Answer these questions from the Südtirol Jazz Festival article:
(a) How many concerts and locations does the festival present this year?
(b) Where did this year's opening night take place?
(c) How many players make up the full Brainteaser Orchestra?

* Source text *
○ ○ ○ ○ ○ ○ ○

Südtirol Jazz Festival 2025: Floating Through Sound

Some jazz festivals are a bit like cults: People either haven’t heard of them or they’re passionately loyal to them, like their personal property. An example of the latter is the summer event based in Bolzano, Italy. Like everything in this part of Italy just below the Austrian border, the festival has two names, one German (Südtirol) and one Italian (Alto Adige). Most people call it Südtirol.

While it runs for ten days — this year presenting 60 concerts in 40 locations — the Südtirol Jazz Festival is neither large nor famous. Crowds tend to be small. Its home is Bolzano but it stages concerts in towns throughout the South Tyrol region. Two characteristics make the event special: the beauty of its physical setting and the hipness of its programming. You don’t go there to see big names. You go to hear emerging musicians, mostly young, mostly European, who give you insight into where jazz is going.

Wherever you find yourself, green mountains tower around you near and far, in every direction. In open spaces below the tree lines, there are terraced vineyards and occasionally castles. Above the tree lines are sheer cliff faces. On the far horizons, the serrated edges of silver Dolomite peaks cut into blue sky.

Dolomites as seen from Bolzano. Photo credit: Tim Dickeson

The festival finds creative ways to integrate music into its extraordinary local environment. Over the years it has put on concerts in 6,000-foot-high meadows, on rowboats on lakes, on bridges over deep canyons, on rock ledges, on trains and even in underground bunkers. 

Brainteaser Begins
This year’s opening night took place in the main building of NOI Techpark, a science and technology facility that includes a university. The first concert was “Industrial Echoes,” with six players from the Dutch orchestra Brainteaser. They were Pau Sola (cello), Yanna Pelser (viola), Pablo Rodriguez (violin), Federico Calcagno (bass clarinet), Kika Sprangers (soprano and alto saxophones) and Aleksander Sever (vibraphone).

Each was positioned in a far corner of the huge hall, offering only murmurings and small, quick stabs of sound. Their fitful notes grew louder, and slowly the players all stepped toward the center of the space as their separate sonic fragments began to cohere into a melodic whole. When the six were finally together, their collective song rang out triumphantly and filled the hall. Then they all took out sheet music. The performance that followed was a strange, intricately notated chamber music.

Everyone then went outside on this warm Italian night, for a concert by the entire 13-piece Brainteaser Orchestra on the grounds of the Techpark. This ensemble has a sound all its own, one that blends explosive volatility with disciplined precision. The instrumentation is unusual: four strings, three reeds, trombone, vibraphone, guitar, keyboards, bass and drums.

○ ○ ○ ○ ○ ○ ○

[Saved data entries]
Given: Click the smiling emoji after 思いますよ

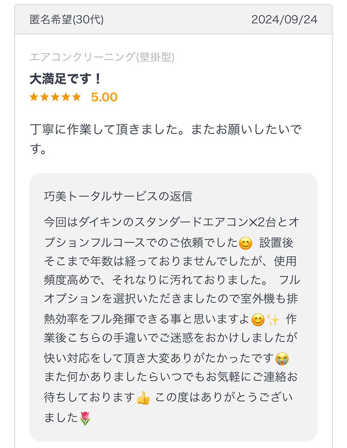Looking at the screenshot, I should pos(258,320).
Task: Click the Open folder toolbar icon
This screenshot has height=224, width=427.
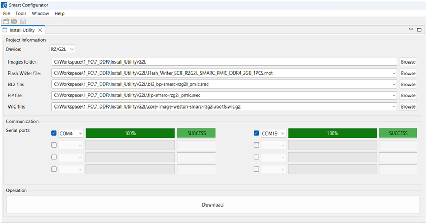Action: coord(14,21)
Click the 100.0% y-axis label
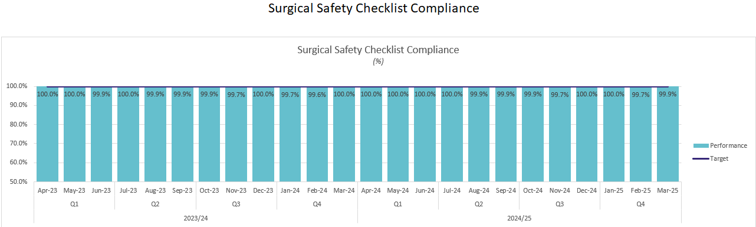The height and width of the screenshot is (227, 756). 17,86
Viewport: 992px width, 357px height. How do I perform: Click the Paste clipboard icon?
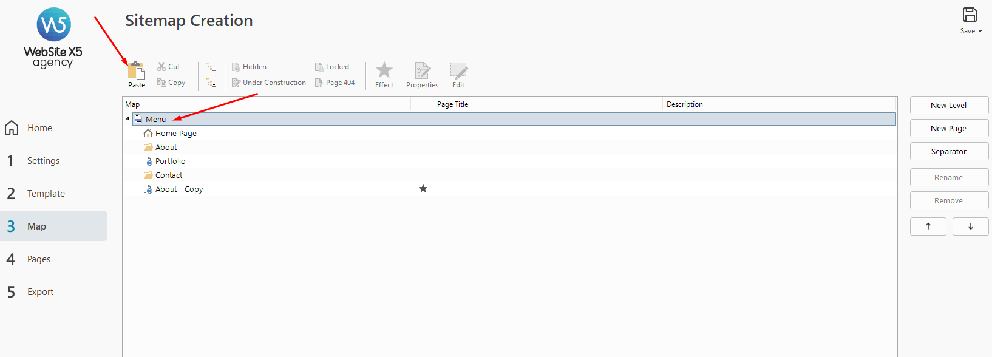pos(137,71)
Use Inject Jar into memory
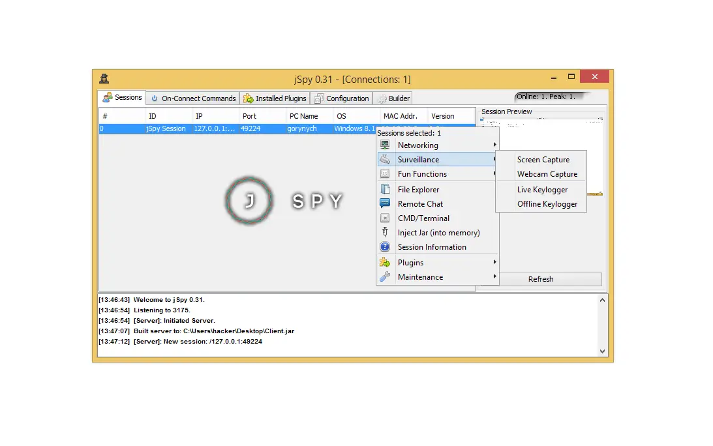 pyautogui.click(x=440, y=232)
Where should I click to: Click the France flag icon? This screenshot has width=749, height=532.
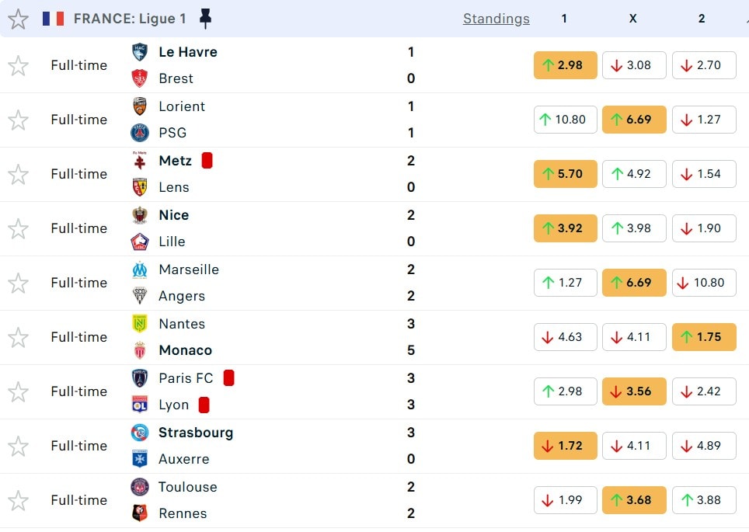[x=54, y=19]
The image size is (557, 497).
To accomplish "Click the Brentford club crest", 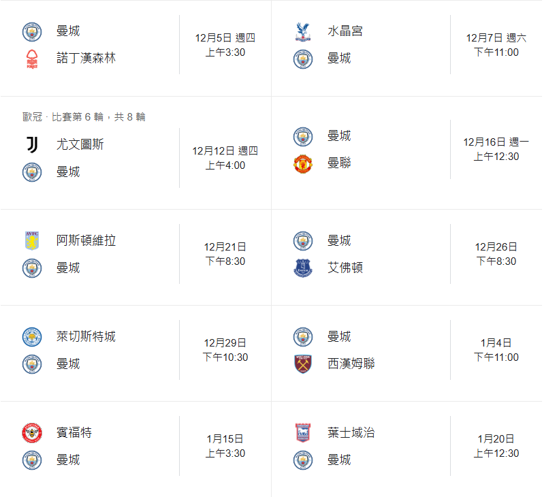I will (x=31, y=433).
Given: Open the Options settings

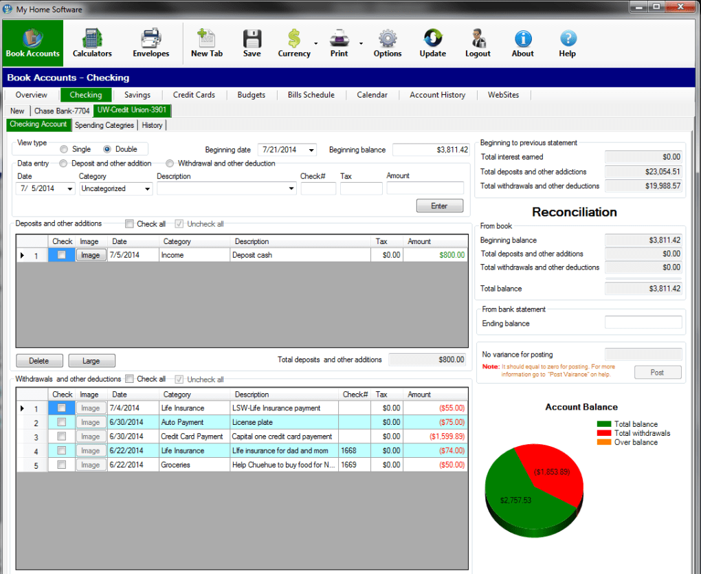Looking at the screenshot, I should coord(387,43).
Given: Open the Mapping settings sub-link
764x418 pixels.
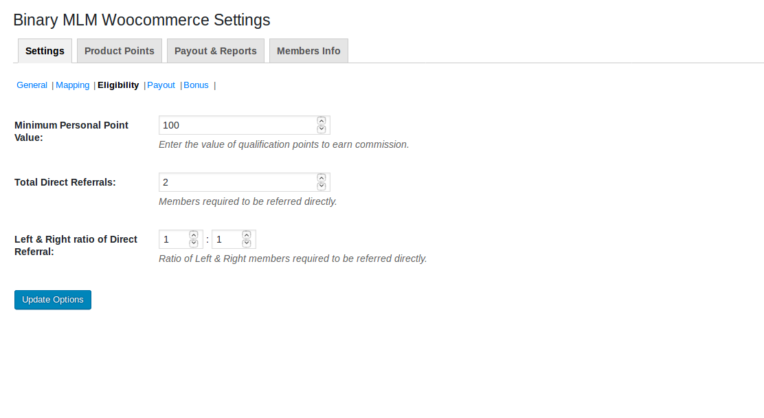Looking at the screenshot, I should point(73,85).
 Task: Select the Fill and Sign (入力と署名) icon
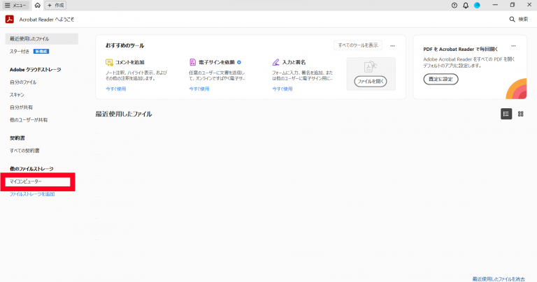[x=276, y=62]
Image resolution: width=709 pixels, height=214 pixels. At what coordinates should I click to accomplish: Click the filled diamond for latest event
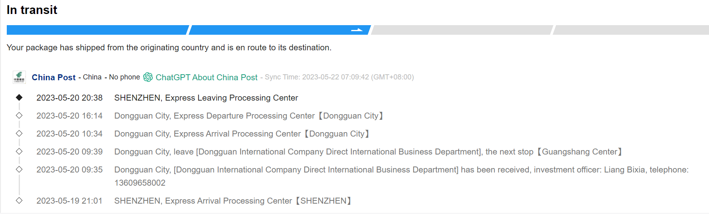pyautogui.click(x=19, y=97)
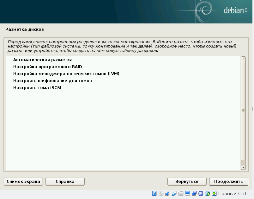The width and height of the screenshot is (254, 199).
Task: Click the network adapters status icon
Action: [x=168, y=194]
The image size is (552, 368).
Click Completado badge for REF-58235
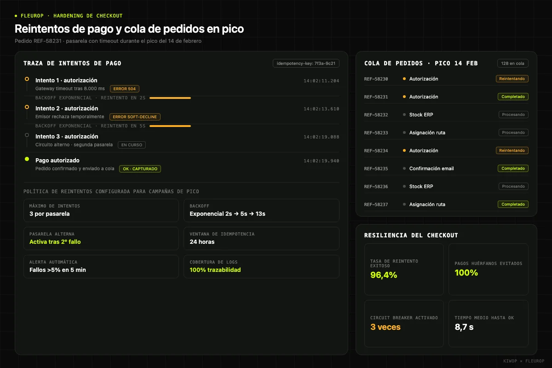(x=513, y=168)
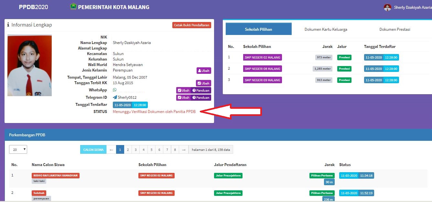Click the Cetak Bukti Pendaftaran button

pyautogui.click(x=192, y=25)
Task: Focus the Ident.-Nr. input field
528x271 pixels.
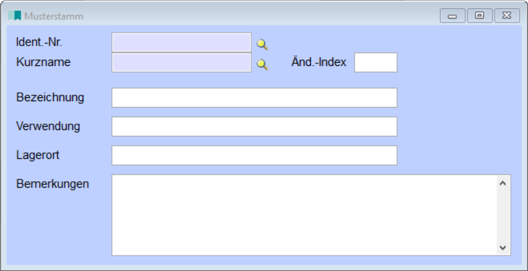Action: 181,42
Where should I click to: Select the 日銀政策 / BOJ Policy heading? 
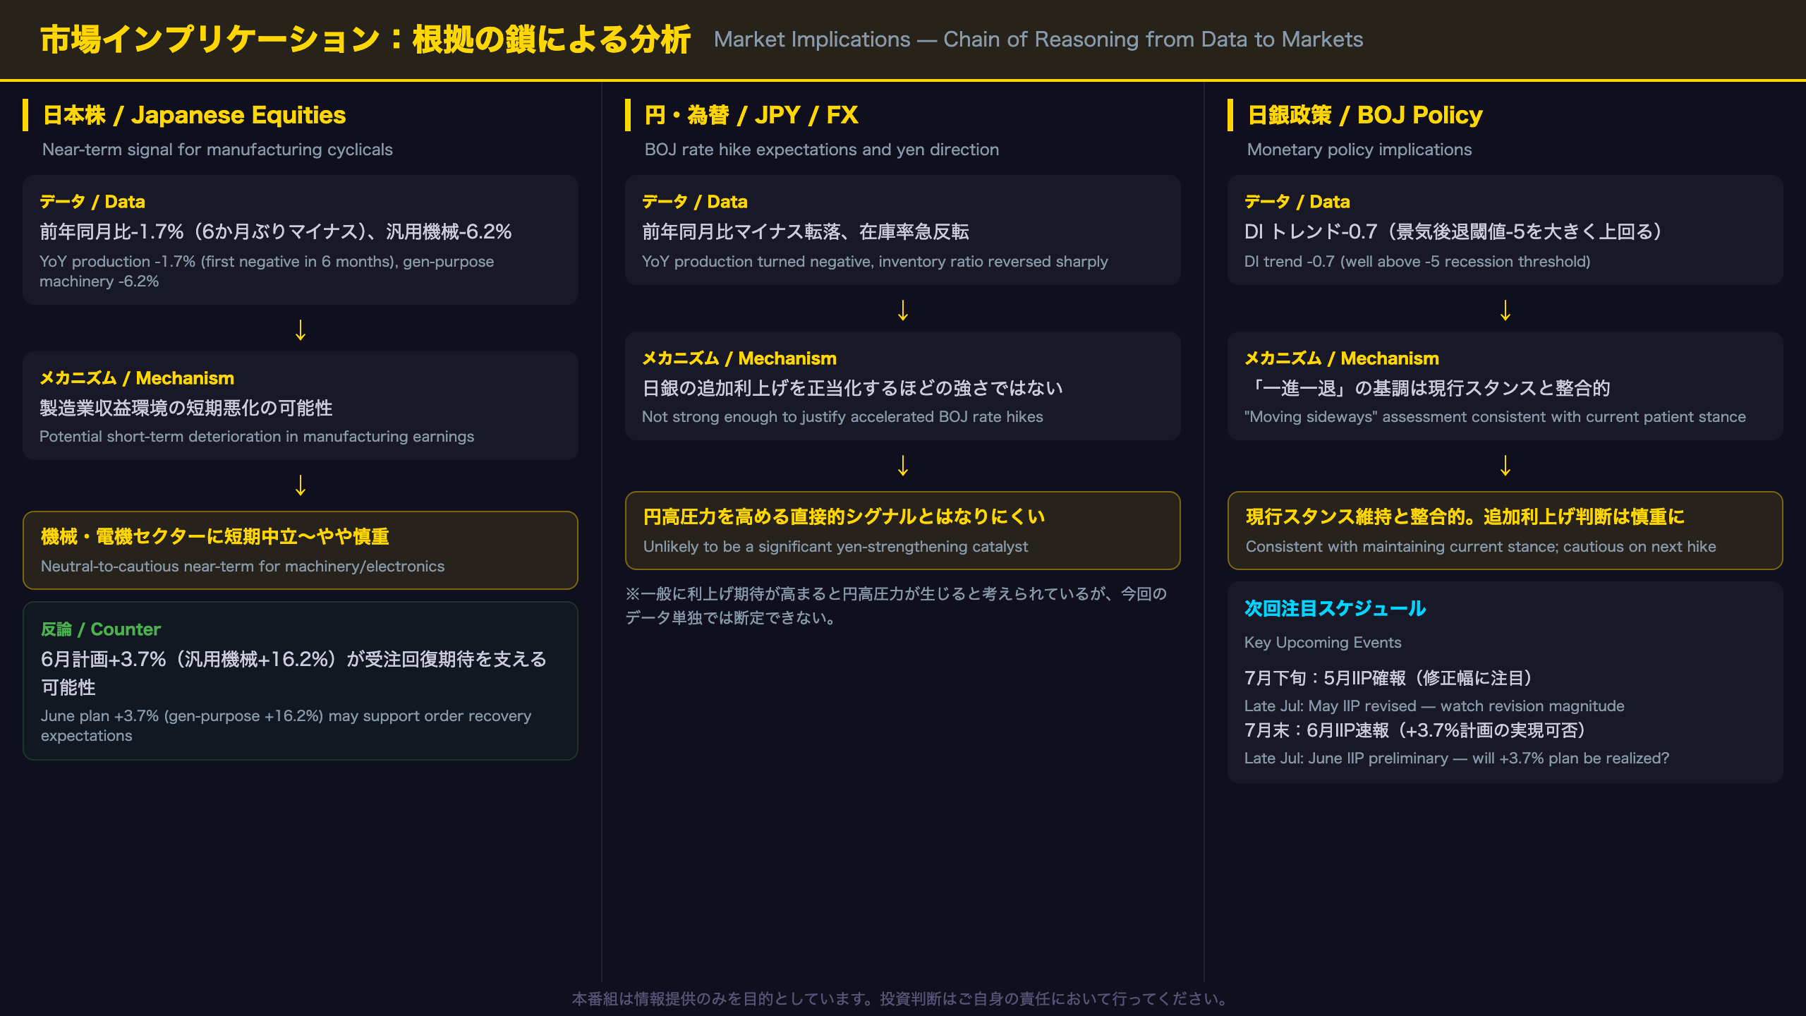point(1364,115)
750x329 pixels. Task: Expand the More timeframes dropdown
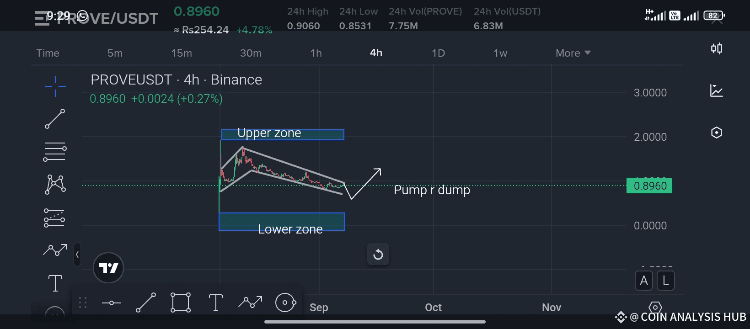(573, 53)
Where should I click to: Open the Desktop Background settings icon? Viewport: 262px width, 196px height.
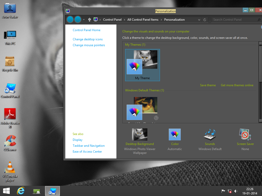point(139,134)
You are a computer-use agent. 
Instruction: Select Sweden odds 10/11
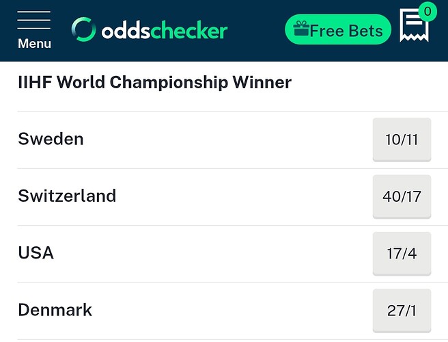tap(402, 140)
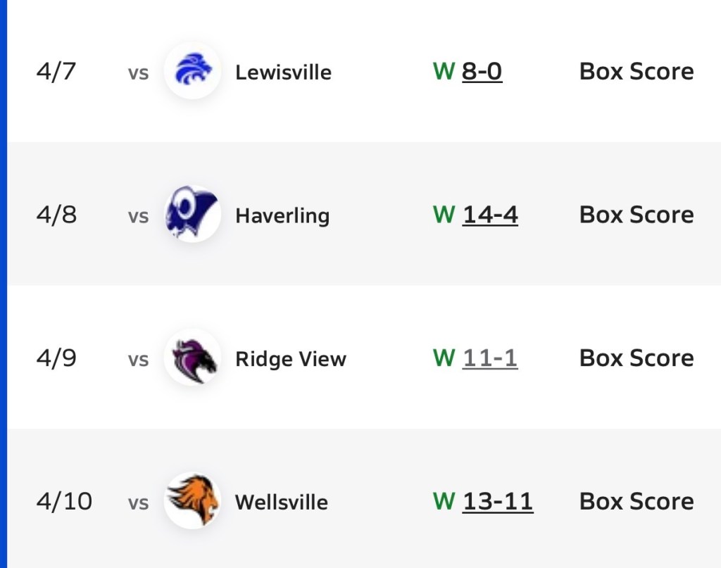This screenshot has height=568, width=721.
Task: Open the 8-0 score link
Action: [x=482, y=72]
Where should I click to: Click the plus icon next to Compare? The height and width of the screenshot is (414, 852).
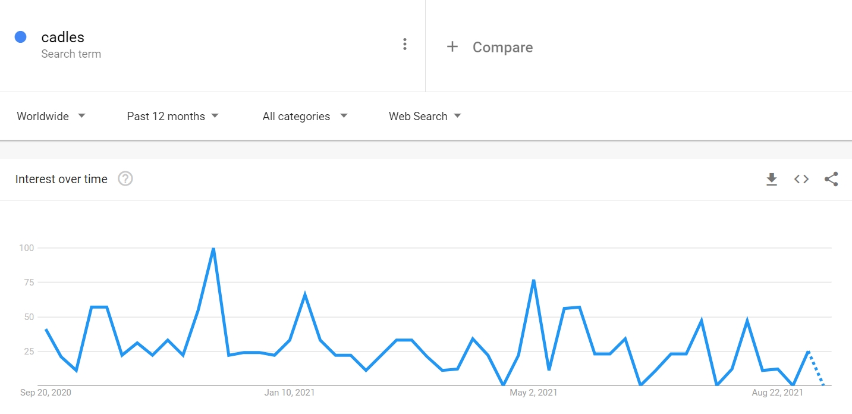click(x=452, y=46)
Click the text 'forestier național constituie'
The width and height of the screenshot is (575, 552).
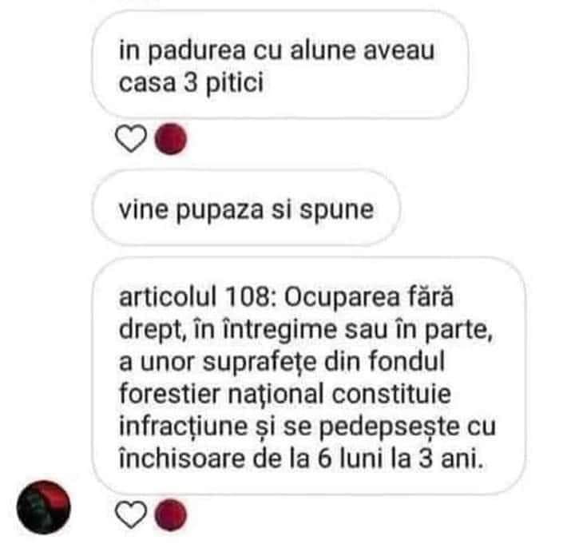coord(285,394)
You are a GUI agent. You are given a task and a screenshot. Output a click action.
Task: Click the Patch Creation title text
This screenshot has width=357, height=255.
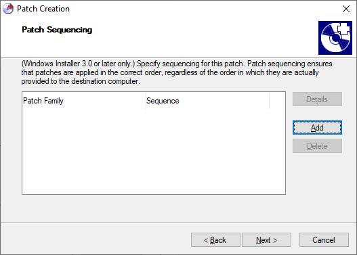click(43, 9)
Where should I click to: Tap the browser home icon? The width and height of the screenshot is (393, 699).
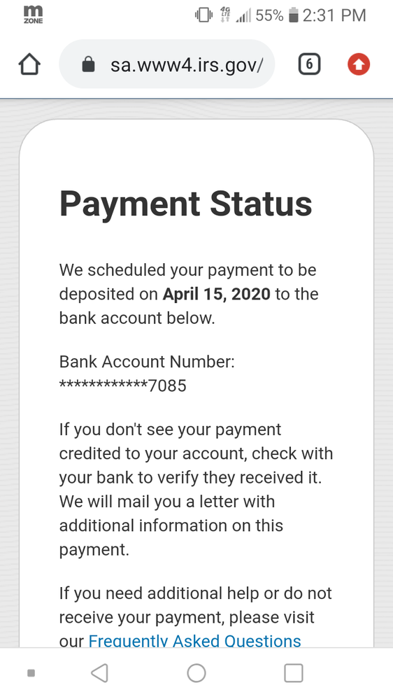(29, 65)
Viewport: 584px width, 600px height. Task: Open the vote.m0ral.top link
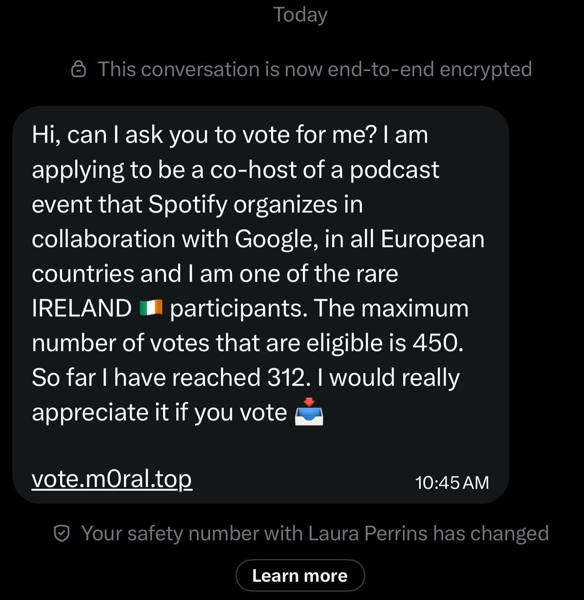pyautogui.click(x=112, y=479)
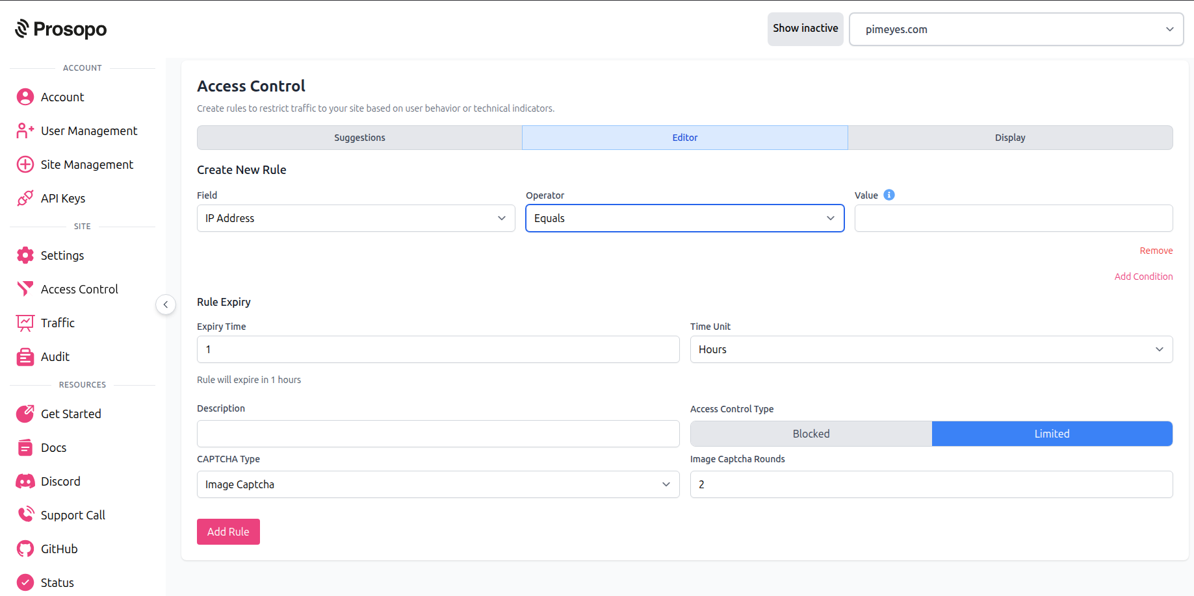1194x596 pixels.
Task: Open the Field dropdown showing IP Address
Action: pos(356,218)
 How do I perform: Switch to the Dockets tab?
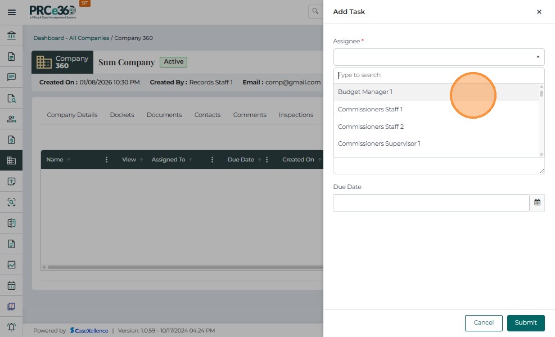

○ ○ ○ ○ ○ ○ ○

* Output of the task *
(a) 60 concerts in 40 locations
(b) In the main building of NOI Techpark
(c) 13